Tag Archives: sociobiology

social insects and disease

This article in Wired says social insects like ants and bees have a variety of behaviors that reduce pathogen spread in their crowded colonies. They range from obvious ones like keeping the nest clean and keeping waste outside, to forms of social distancing where they reduce the number of other individuals they are interacting with. Some species also swap body fluids intentionally to spread antibodies, which reminds me of the old stories where mom puts all the kids in bed with the first one to catch the mumps or chicken pox.

I’ve always found ants interesting because there are enormous numbers of them, rivaling or exceeding human biomass, they build cities and transportation systems and hunt and gather and farm and fight each other, and yet they don’t negatively impact the environment. They are the environment and nobody ever asks whether their population or their consumption patterns exceeds the planet’s carrying capacity. They also adapt just fine to all kinds of novel and damaged ecosystems that we are creating.

on leadership…

It seems to be out of fashion, but I always find it interesting when people try to draw social parallels between people and animals. This reminds me of E.O. Wilson’s Sociobiology, which spends hundreds of pages on ants and termites, and after I worked my way through it I actually feel more of an affinity for these creatures and the complex mini-civilizations they have built.

Leadership in Mammalian Societies: Emergence, Distribution, Power, and Payoff

Leadership is an active area of research in both the biological and social sciences. This review provides a transdisciplinary synthesis of biological and social-science views of leadership from an evolutionary perspective, and examines patterns of leadership in a set of small-scale human and non-human mammalian societies. We review empirical and theoretical work on leadership in four domains: movement, food acquisition, within-group conflict mediation, and between-group interactions. We categorize patterns of variation in leadership in five dimensions: distribution (across individuals), emergence (achieved versus inherited), power, relative payoff to leadership, and generality (across domains). We find that human leadership exhibits commonalities with and differences from the broader mammalian pattern, raising interesting theoretical and empirical issues.

Dataset entries
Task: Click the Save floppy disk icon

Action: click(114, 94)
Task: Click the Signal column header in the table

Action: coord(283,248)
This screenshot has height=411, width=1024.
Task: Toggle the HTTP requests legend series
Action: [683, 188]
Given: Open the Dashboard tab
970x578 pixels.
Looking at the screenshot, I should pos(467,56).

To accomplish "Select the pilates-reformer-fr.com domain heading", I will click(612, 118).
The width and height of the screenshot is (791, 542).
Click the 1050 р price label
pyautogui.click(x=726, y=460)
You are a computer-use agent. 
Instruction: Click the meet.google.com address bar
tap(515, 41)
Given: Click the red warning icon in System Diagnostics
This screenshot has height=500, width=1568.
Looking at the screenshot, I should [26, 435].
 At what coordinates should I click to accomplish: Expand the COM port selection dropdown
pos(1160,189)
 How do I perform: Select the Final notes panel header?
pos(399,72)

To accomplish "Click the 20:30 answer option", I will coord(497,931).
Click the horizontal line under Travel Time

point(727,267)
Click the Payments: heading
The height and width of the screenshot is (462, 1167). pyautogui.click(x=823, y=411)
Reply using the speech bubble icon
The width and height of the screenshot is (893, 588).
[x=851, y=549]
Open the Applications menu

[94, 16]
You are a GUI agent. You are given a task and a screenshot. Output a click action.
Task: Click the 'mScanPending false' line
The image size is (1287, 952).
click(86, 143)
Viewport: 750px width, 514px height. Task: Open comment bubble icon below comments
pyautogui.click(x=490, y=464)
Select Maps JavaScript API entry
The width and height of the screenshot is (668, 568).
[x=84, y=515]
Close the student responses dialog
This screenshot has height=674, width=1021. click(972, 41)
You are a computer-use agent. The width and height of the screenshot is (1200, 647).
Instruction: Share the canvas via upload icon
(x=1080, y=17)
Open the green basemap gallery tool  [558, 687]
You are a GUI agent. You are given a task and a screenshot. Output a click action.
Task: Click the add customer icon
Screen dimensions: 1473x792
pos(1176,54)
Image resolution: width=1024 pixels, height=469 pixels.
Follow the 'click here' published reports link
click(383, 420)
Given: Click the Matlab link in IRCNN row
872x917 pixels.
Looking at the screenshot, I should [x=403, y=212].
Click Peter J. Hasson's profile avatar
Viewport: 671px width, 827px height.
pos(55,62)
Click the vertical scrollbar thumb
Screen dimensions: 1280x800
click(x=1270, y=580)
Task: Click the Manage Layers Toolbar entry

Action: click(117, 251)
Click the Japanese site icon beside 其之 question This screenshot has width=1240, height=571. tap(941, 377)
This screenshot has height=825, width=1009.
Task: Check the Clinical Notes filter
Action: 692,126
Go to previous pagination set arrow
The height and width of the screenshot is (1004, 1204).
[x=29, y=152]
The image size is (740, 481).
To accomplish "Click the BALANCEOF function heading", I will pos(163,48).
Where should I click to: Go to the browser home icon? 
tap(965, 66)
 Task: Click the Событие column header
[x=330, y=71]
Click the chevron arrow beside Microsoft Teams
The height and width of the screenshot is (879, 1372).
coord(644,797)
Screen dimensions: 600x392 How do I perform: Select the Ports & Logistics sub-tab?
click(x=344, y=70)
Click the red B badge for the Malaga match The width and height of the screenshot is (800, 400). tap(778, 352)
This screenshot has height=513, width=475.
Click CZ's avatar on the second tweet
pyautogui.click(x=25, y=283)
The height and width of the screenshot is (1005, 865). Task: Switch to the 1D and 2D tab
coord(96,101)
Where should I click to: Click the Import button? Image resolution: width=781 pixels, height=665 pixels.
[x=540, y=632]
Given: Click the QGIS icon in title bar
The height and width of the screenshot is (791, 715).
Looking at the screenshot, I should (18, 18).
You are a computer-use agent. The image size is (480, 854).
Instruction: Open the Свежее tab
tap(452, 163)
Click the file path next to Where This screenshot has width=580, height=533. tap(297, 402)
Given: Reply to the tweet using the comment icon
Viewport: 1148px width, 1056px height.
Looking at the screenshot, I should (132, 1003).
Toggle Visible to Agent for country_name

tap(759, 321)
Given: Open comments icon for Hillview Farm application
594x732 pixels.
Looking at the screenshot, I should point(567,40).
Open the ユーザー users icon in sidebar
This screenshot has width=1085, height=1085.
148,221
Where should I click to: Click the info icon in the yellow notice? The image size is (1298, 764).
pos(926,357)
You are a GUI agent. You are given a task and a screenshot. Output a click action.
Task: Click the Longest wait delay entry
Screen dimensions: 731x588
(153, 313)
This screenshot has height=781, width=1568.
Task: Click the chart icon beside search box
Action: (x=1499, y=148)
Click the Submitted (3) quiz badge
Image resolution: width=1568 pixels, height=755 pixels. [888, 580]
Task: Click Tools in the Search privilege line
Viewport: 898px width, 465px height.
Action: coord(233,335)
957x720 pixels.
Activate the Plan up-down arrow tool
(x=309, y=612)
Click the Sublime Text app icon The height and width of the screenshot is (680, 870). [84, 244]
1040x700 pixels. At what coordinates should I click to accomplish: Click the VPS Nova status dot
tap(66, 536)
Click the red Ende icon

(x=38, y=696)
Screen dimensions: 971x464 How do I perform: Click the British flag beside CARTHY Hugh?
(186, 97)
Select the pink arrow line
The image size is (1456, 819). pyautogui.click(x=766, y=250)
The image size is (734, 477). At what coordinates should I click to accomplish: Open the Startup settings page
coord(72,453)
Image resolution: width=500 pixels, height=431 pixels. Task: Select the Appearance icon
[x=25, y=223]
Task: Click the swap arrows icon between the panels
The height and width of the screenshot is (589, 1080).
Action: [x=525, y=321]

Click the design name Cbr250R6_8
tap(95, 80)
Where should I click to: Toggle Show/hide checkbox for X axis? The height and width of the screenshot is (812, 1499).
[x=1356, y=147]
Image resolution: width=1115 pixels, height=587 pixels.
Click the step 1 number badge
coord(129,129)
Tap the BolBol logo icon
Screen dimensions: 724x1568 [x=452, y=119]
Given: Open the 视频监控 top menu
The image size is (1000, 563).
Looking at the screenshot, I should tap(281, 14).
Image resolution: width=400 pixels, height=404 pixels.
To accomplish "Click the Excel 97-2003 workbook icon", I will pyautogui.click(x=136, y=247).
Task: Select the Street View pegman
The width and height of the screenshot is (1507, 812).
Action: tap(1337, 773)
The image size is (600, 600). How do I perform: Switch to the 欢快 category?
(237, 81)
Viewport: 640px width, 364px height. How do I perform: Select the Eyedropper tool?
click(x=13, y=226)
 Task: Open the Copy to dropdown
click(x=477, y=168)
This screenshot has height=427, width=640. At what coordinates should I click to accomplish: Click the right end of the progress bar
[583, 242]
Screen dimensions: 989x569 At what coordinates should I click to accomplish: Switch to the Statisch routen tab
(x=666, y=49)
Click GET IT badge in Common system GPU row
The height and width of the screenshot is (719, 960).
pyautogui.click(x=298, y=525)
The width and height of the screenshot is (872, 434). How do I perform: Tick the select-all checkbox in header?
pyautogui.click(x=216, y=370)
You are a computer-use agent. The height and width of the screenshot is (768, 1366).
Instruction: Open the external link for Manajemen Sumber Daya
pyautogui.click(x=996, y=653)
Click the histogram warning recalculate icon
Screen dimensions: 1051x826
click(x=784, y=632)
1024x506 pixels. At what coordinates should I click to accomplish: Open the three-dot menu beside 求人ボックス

■ **WORK TO COMPLETE**
- a) Rewrite the stretch of the post on social insects and leadership from "This article in" through "or chicken pox.", replacing "crowded colonies" with "packed colonies".
- b) In the post on social insects and leadership, what four domains of leadership does the mammalian leadership review cover?

■ **ANSWERS FOR THE EXERCISE**
- a)
This article in Wired says social insects like ants and bees have a variety of behaviors that reduce pathogen spread in their packed colonies. They range from obvious ones like keeping the nest clean and keeping waste outside, to forms of social distancing where they reduce the number of other individuals they are interacting with. Some species also swap body fluids intentionally to spread antibodies, which reminds me of the old stories where mom puts all the kids in bed with the first one to catch the mumps or chicken pox.

- b) Movement, food acquisition, within-group conflict mediation, and between-group interactions.